- _Aim of the exercise_
Please filter the listing below and copy out the lines that hold "Select".

- _Material for this exercise_

┄┄┄┄┄┄

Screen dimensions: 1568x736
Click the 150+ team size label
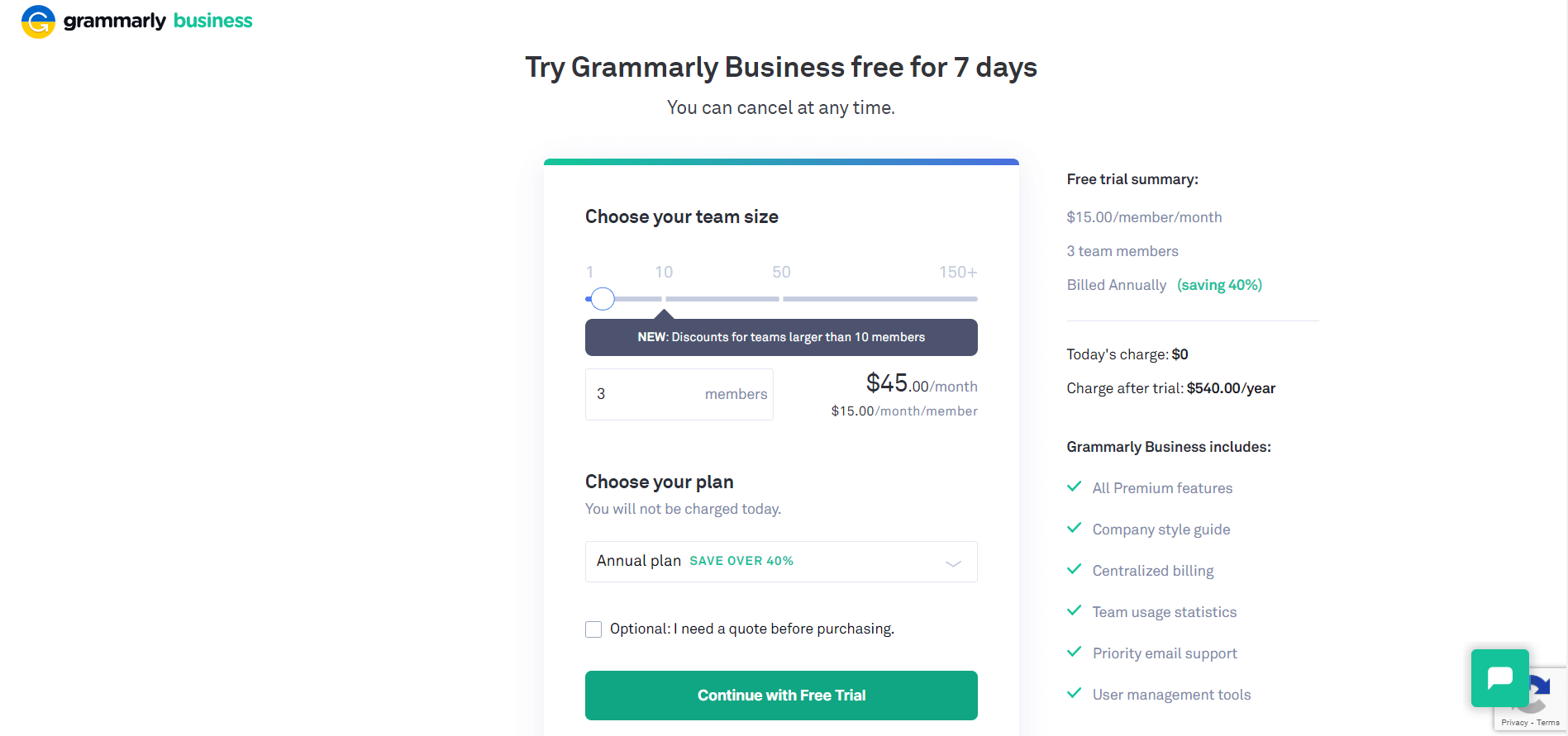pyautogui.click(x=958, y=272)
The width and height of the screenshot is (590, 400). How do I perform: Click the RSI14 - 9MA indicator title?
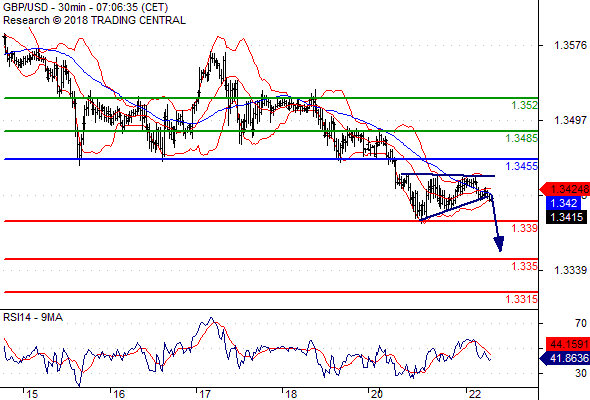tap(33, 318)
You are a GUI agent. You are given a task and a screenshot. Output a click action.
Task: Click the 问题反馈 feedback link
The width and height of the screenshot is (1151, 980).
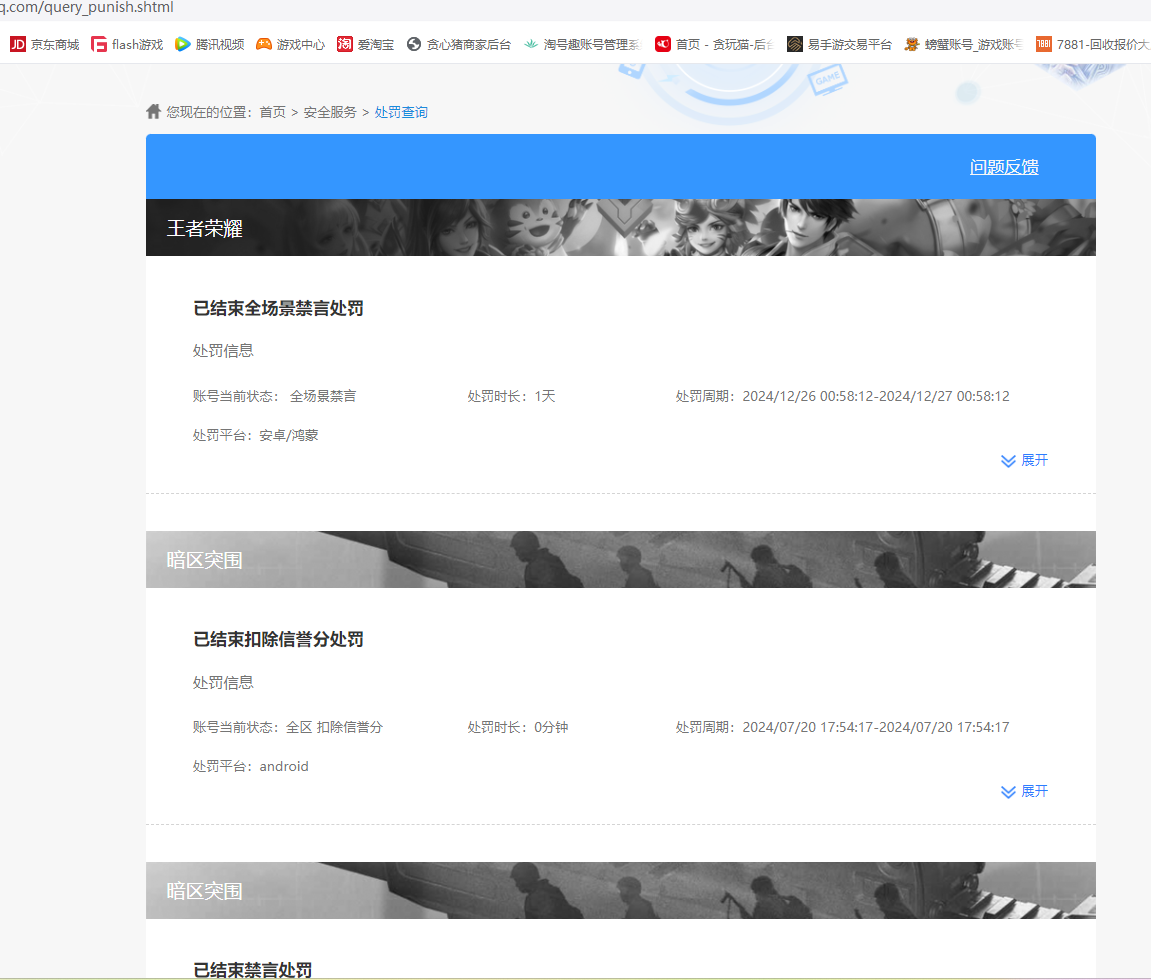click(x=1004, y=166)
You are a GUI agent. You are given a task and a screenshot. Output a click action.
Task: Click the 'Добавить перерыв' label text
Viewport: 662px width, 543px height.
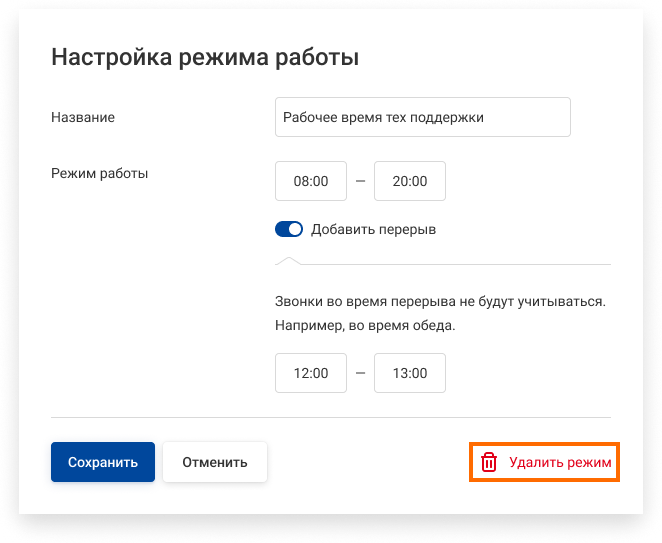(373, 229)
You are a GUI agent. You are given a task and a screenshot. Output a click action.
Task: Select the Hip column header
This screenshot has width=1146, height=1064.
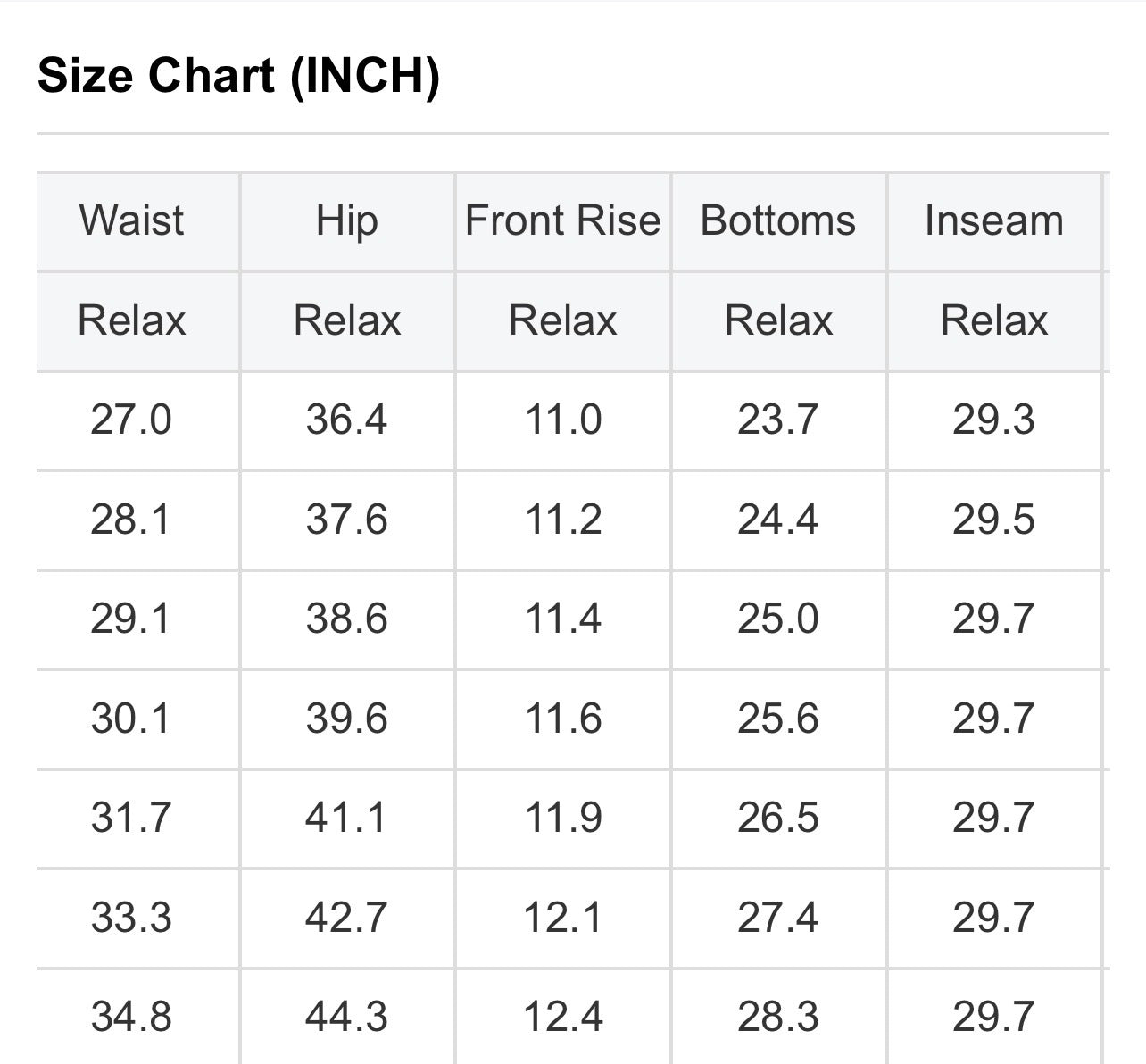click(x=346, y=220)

┄┄┄┄┄┄

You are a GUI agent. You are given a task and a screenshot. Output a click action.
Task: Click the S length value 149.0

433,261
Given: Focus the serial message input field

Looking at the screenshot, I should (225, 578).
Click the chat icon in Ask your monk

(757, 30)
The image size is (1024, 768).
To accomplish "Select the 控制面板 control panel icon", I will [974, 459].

┄┄┄┄┄┄

- _Exercise response_
Task: Select the Hip column header
To accomplish "Select the 控制面板 control panel icon", I will [974, 459].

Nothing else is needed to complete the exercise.